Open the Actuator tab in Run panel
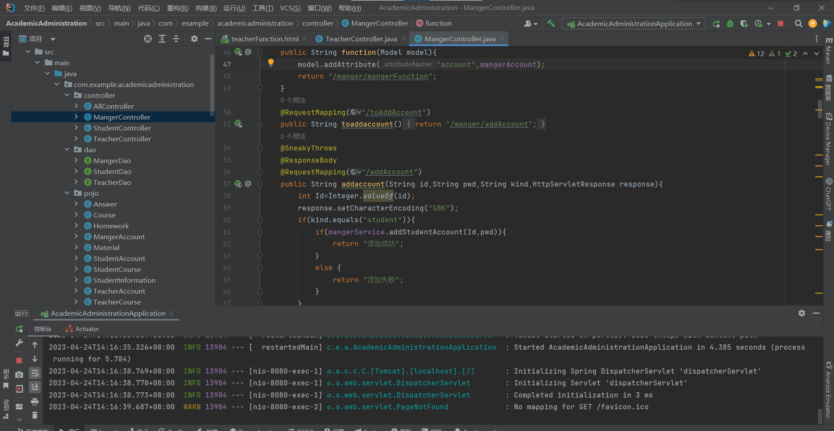 [x=87, y=329]
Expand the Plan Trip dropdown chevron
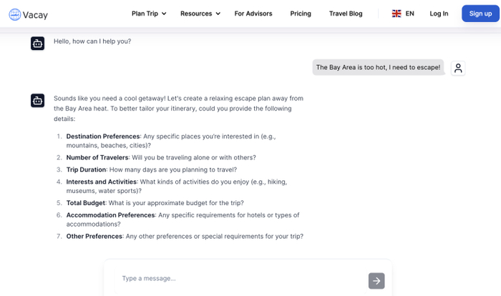The height and width of the screenshot is (296, 501). click(x=164, y=14)
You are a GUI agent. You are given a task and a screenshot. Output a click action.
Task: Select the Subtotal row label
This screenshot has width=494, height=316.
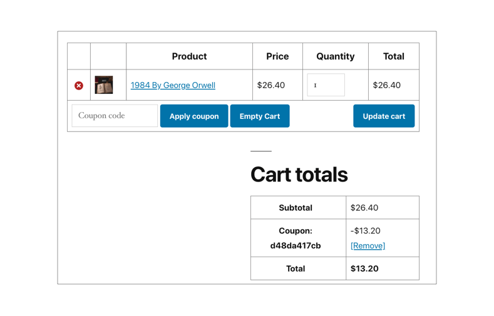[x=296, y=208]
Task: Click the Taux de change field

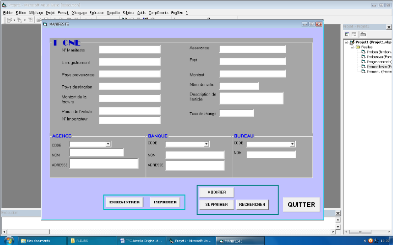Action: tap(236, 113)
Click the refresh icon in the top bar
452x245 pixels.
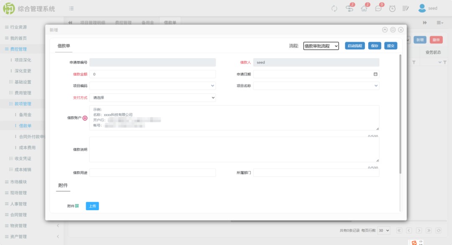pyautogui.click(x=334, y=8)
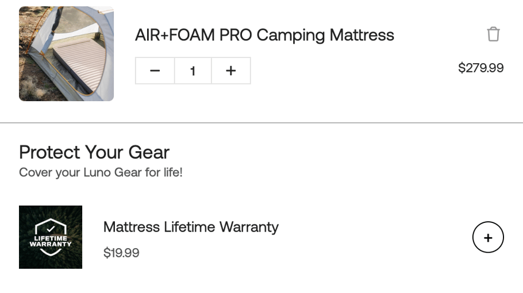
Task: Remove the AIR+FOAM PRO mattress with trash icon
Action: (493, 34)
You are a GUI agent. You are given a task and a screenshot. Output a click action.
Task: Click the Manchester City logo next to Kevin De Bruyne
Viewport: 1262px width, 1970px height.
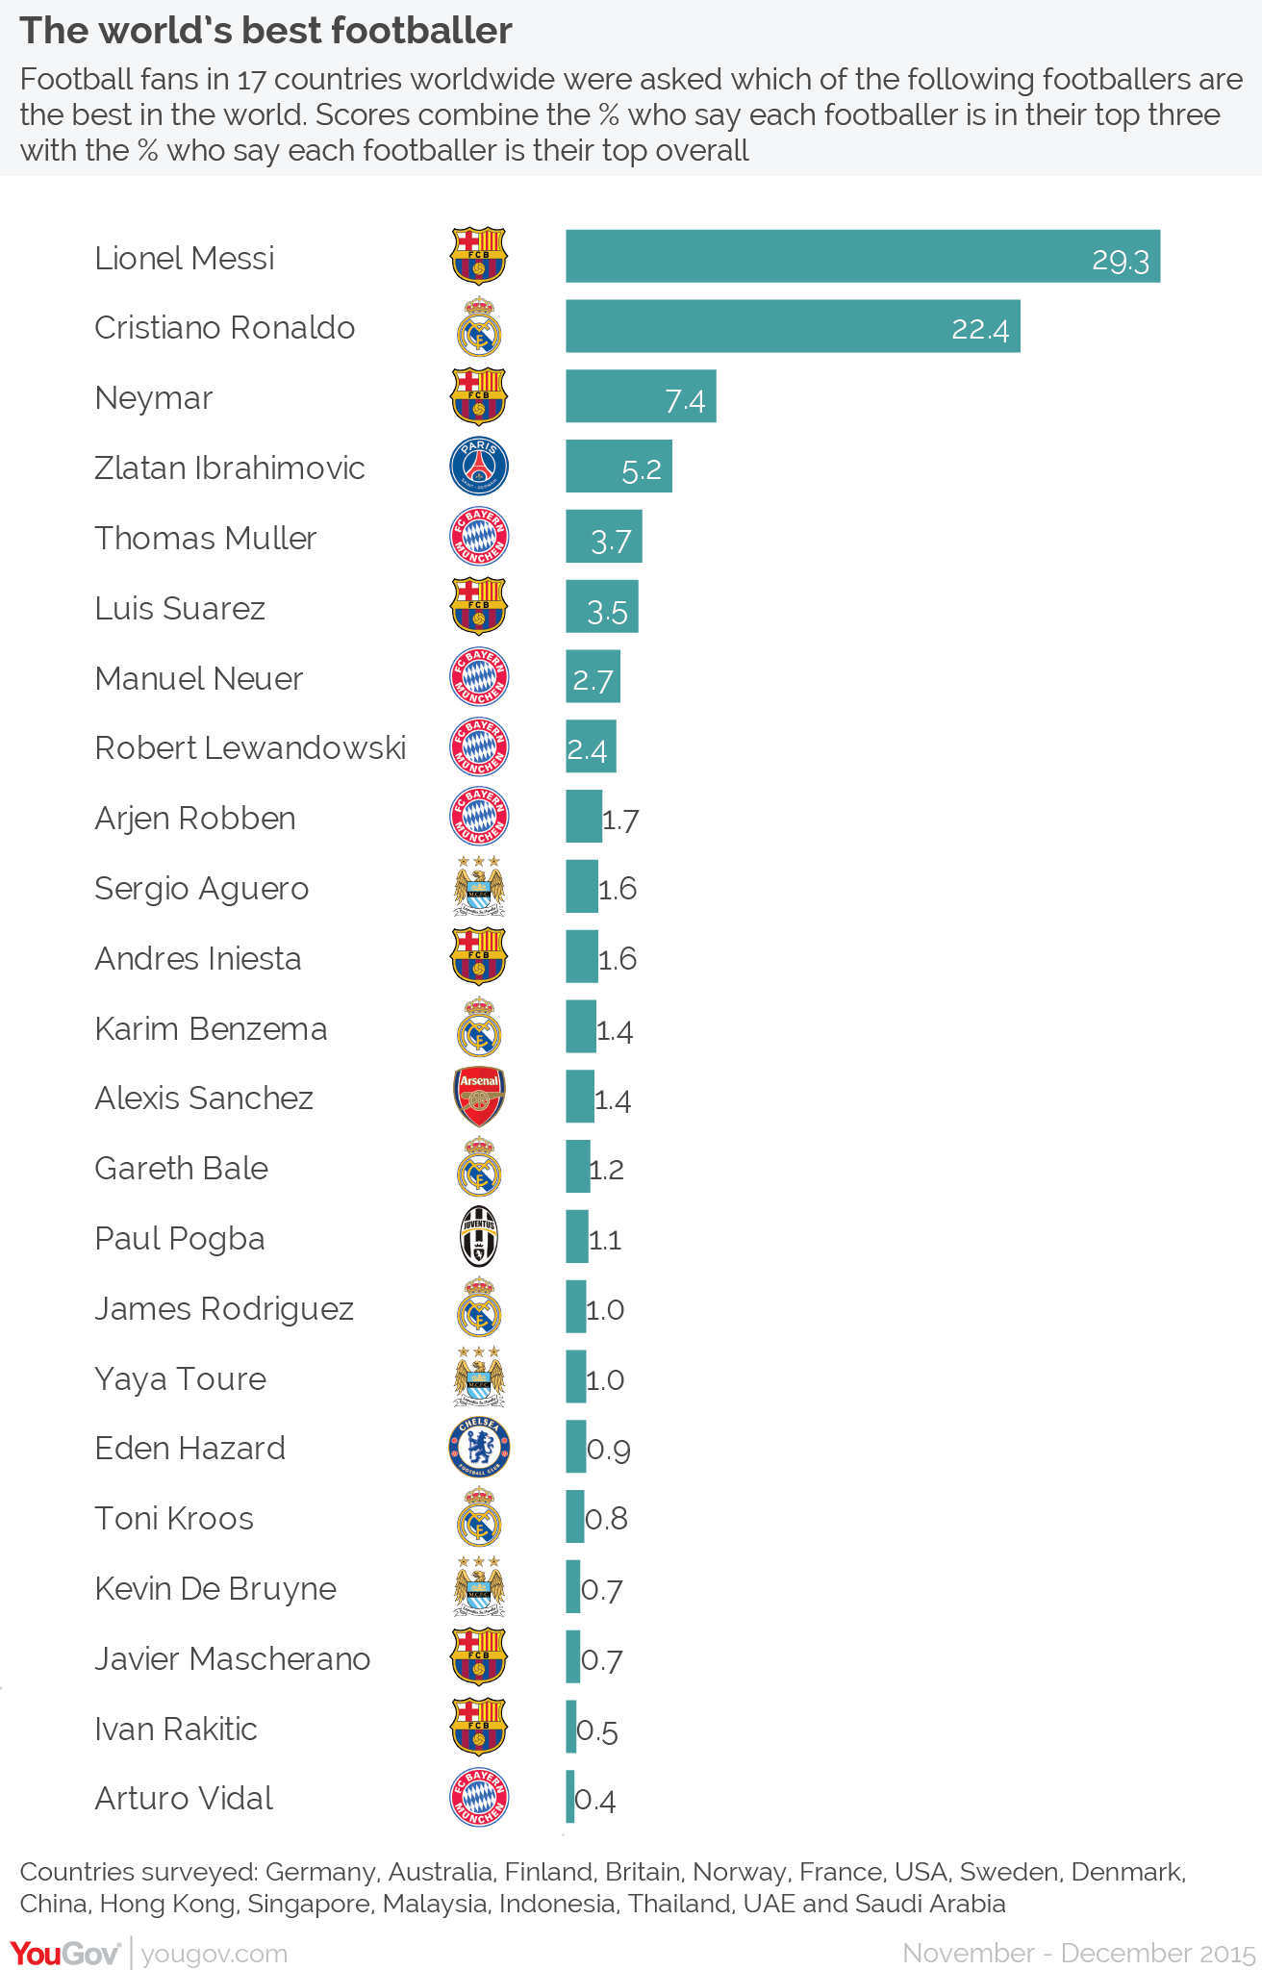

TASK TO COMPLETE:
In the answer, retype exactly and only the lines from the one holding "Click the refresh icon in the top bar" through the end of the listing, keeping both ends and dropping every picture.

TASK RESPONSE:
Click the refresh icon in the top bar
452x245 pixels.
pyautogui.click(x=334, y=8)
Task: Remove the AIR+FOAM PRO mattress with trash icon
Action: (493, 34)
You are a GUI agent. You are given a task and a screenshot. Output a click action.
Task: Click the Manchester City logo next to Kevin De Bruyne
Viewport: 1262px width, 1970px height.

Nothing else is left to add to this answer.